Bellissime quelle di Galeazzo Sanvitale che con la mano guantata esibisce misterioso una moneta col numero 72, probabile riferimento cabalistico di Dio, mentre le sue vesti di alta sartoria italiana dialogano col bagliore da flash stampato su un’armatura e con una natura rigogliosa di fronde e fogliame maestoso che prorompe dalla finestra alle sue spalle. Sublimi nella loro nonchalance anche quelle dell’Antea che ti guarda fissa negli occhi, facendosi perdonare la deforme torsione del corpo, appesantito da abiti sontuosi e congelato in una posa innaturale, di ‘maniera’. Una bellezza algida che si declama attraverso i dettagli della raffinata acconciatura, dei gioielli preziosi ma delicati, delle vesti dai bagliori dorati, con la pelle di martora, adagiata sulla spalla, che sembra voler mordere la mano guantata. “Il Parmigianino - ricorda il professor Pierluigi Leone de Castris, ordinario di storia dell'arte moderna Università Suor Orsola Benincasa, Napoli - è uno dei più grandi esponenti della ‘maniera moderna’; le figure non devono necessariamente esprimere bellezza, ma grazia, attraverso la torsione del busto, del corpo. Sono intrecci di braccia, di gambe, di mani, in una ricerca sofisticata e intellettuale del movimento. Il volume - prosegue de Castris - anche grazie alle sue splendide foto e alla sua impeccabile veste editoriale, aiuterà senz'altro ad avvicinare il grande pubblico alla figura di Parmigianino. L'idea poi di presentare il volume stesso a Napoli, oltre a ricordare felicemente le origini della Menarini, consente di legare l'iniziativa allo straordinario nucleo di opere del pittore presenti nel Museo di Capodimonte, che ne rappresenta una sorta di efficace sintesi quasi monografica, dal felice esito giovanile del Galeazzo Sanvitale ai dipinti della maturità fra Roma e l'Emilia, come la Sacra Famiglia e l'Antea, e al prezioso manierismo della Lucrezia, ultimo quadro del pittore”.

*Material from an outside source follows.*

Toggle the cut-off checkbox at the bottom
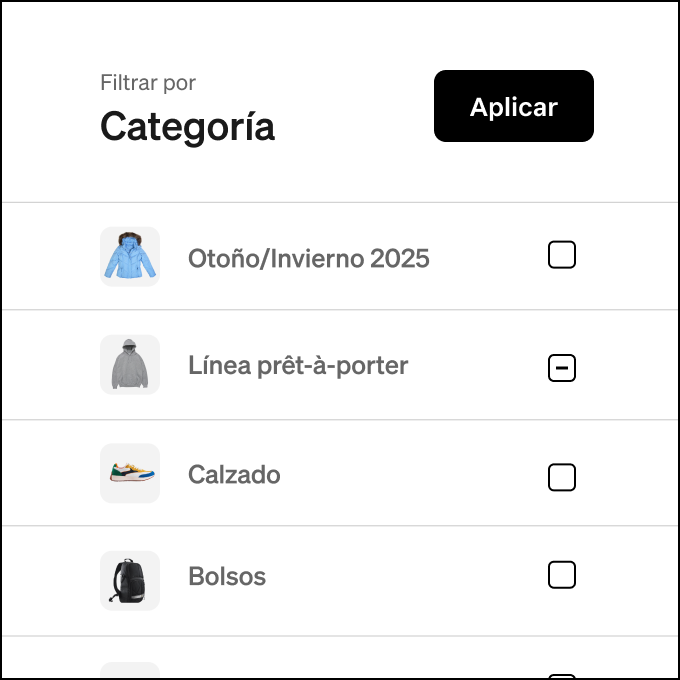 point(562,676)
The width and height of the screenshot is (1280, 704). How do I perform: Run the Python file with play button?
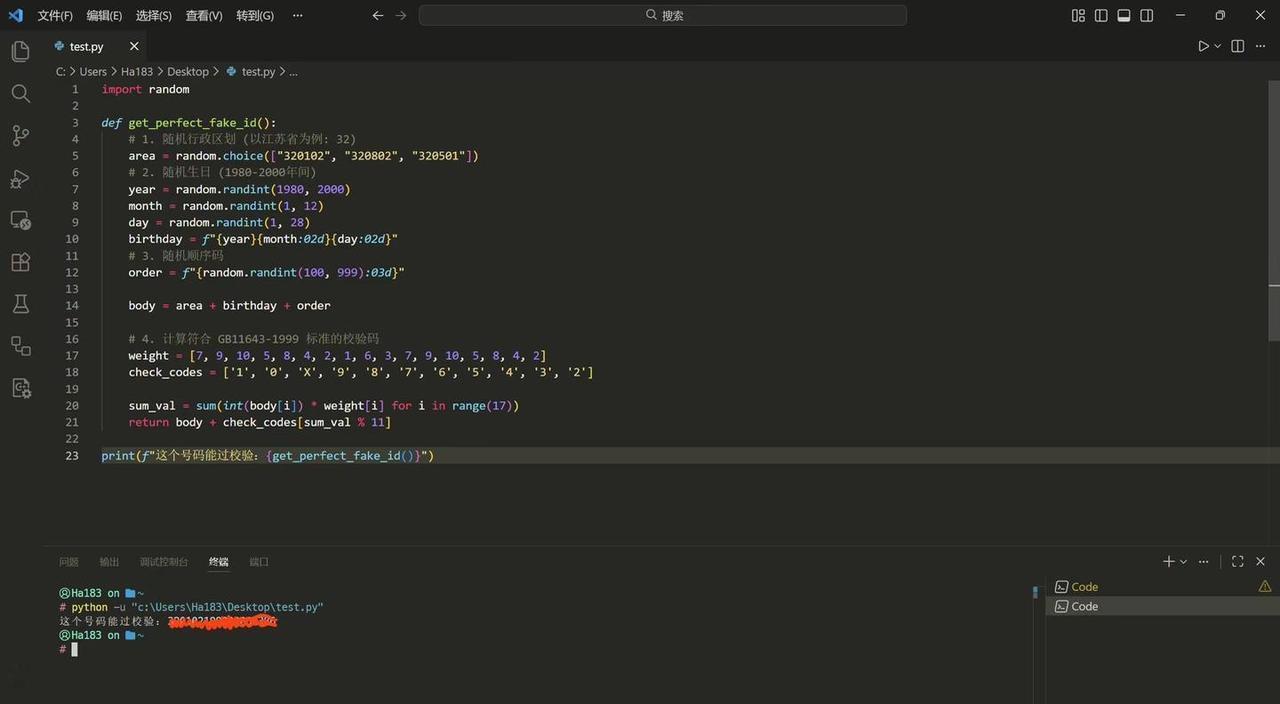pyautogui.click(x=1203, y=46)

Una fama ‘smarrita’ per anni quella di Parmigianino, a causa del suo spirito inquieto e della follia alchemica che lo travolge nei suoi ultimi anni, fino a farlo uscire di senno.  “E avesse voluto Dio - scrive il Vasari - ch’egli avesse seguitato gli studi della pittura, e non fosse andato dietro ai ghiribizzi di congelare mercurio per farsi più ricco di quello che l’aveva dotato la natura e il cielo!” Fama che adesso Menarini, con la sua preziosa monografia, ha contribuito a riportare, come merita, sotto la luce dei riflettori. “Con questo volume abbiamo scoperto un artista straordinario - conclude Lucia Aleotti, presidente del Gruppo Menarini - che ha arricchito la nostra preziosa collana di volumi d’arte che abbiamo iniziato nel 1956 e che comprende artisti da Leonardo da Vinci a Raffaello, da Bronzino a Tiziano”.